— Я их не вижу, у меня ничего нет.
Тогда Жане спрашивает подсознание Люси:
— Вы видите листы?
— Да, вижу.
— Почему не передали их мне?
— А я их не видела.
Установив не без удивления существование второго сознания, проявляющегося в автоматическом письме Люси, Жане однажды вступил с ним в разговор в тот момент, когда ее нормальная личность была занята беседой с другим лицом:
— Слышите ли вы меня?
— Нет! (Отвечает она письменно.)
— Но ведь нужно слышать, чтобы отвечать?
— Да, конечно.
— Тогда, как же вы делаете это?
— Я не знаю.
— Но нужно же, чтобы был кто-нибудь, кто слышал меня?
— Да.
— Кто же это?
— Другая, а не Люси.
— Ах, другое лицо. Хотите, чтобы мы дали ей какое-нибудь имя?

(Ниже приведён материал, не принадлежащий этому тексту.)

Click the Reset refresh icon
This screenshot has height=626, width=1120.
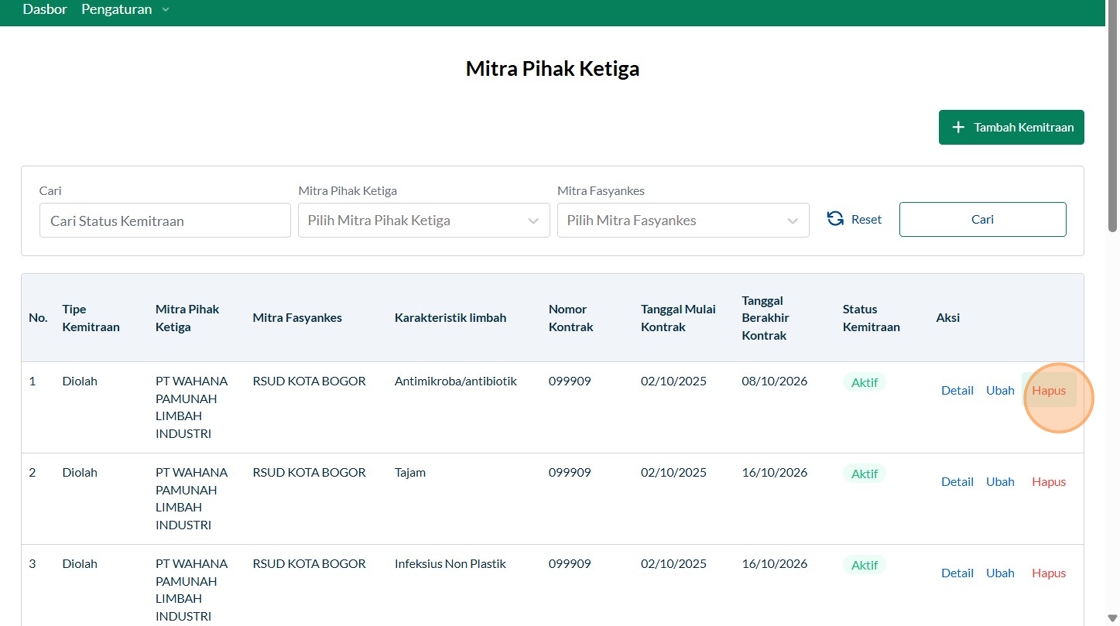pyautogui.click(x=835, y=219)
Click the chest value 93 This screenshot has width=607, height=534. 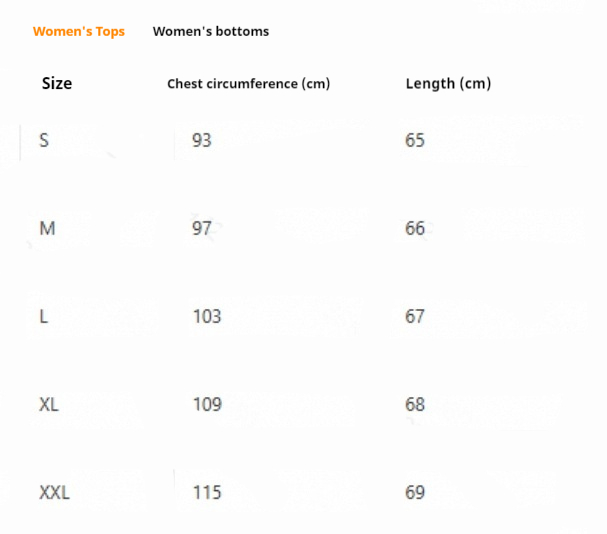pos(202,140)
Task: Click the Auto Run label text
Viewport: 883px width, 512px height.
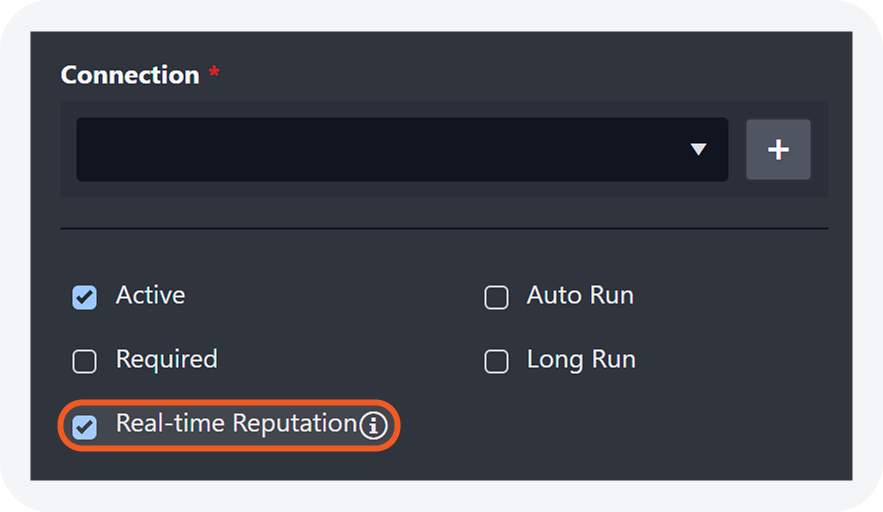Action: (580, 296)
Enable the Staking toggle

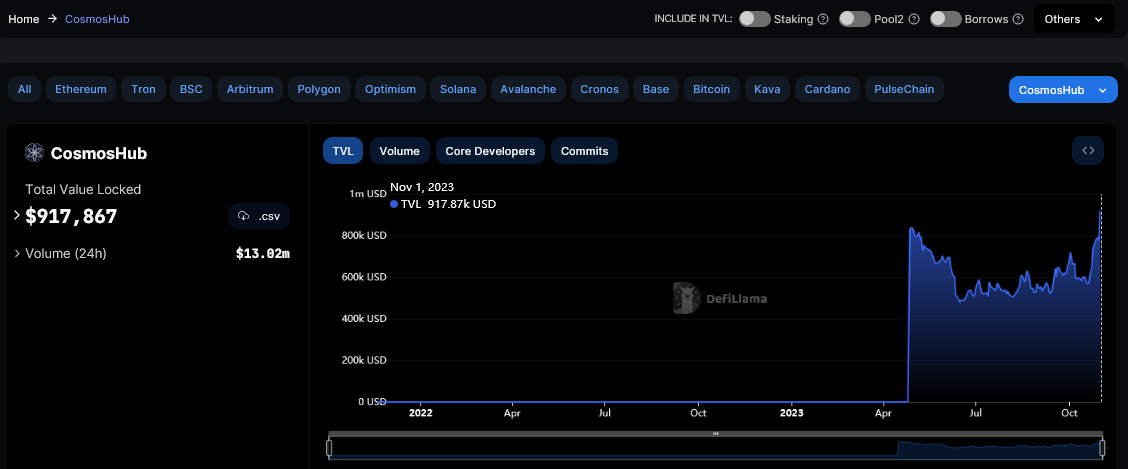[x=754, y=19]
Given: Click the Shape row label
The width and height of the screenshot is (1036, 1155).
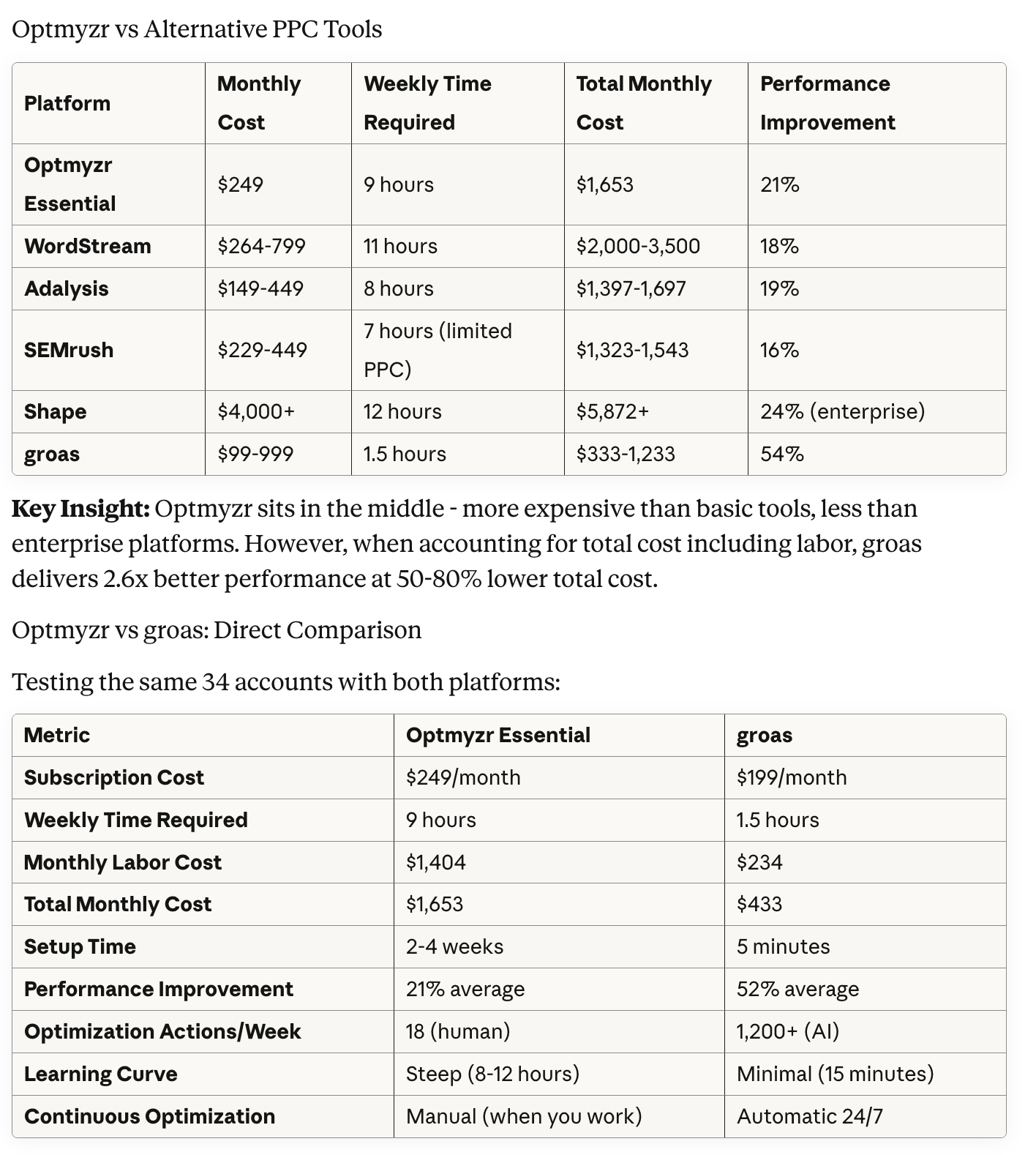Looking at the screenshot, I should [x=56, y=411].
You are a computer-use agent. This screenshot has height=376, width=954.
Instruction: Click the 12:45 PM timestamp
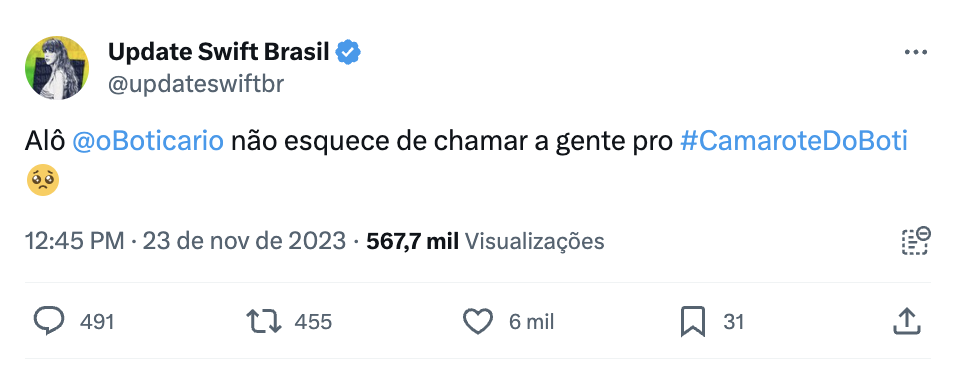coord(75,242)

— Да, да, это будет удобнее.
— Ну, хорошо, Андриена. Андриена, слышите ли вы меня?
— Да.
Можно заметить, что вторая личность имеет дело с ощущениями, которыми не пользуется первая: вторая личность говорит, что кто-то колет Люси в руку или прикасается к мизинцу, между тем как сама Люси давно уже утратила всякую тактильную чувствительность. Вторая личность видит предметы, которых обычное сознание Люси давно не замечает в силу отрицательного внушения. Она видит и отличает крестики и цифры на листах; она же пользуется для движения всеми доставшимися ей ощущениями. В самом деле, мы знаем, что одно и то же движение может быть выполнено различным образом, при помощи образов либо зрительных, либо кинестезических.
Люси может писать только при помощи зрительных образов: она наклоняет голову и все время следит глазами за пером и бумагой. Ее вторая личность, Адриена, существующая одновременно с первой, пишет, не глядя на бумагу, потому что пользуется для письма кинестезическими образами. У каждой личности есть свой способ действий, точно так же, как и свой способ мышления (Жане, 1913, с. 304).
Впадая в сомнамбулизм, пациент заявляет, что это не совсем он, а кто-то другой. Так заявила Роза. На вопрос Жане: «Кто вы?» — она отвечала: «Это все-таки я, но не совсем та же».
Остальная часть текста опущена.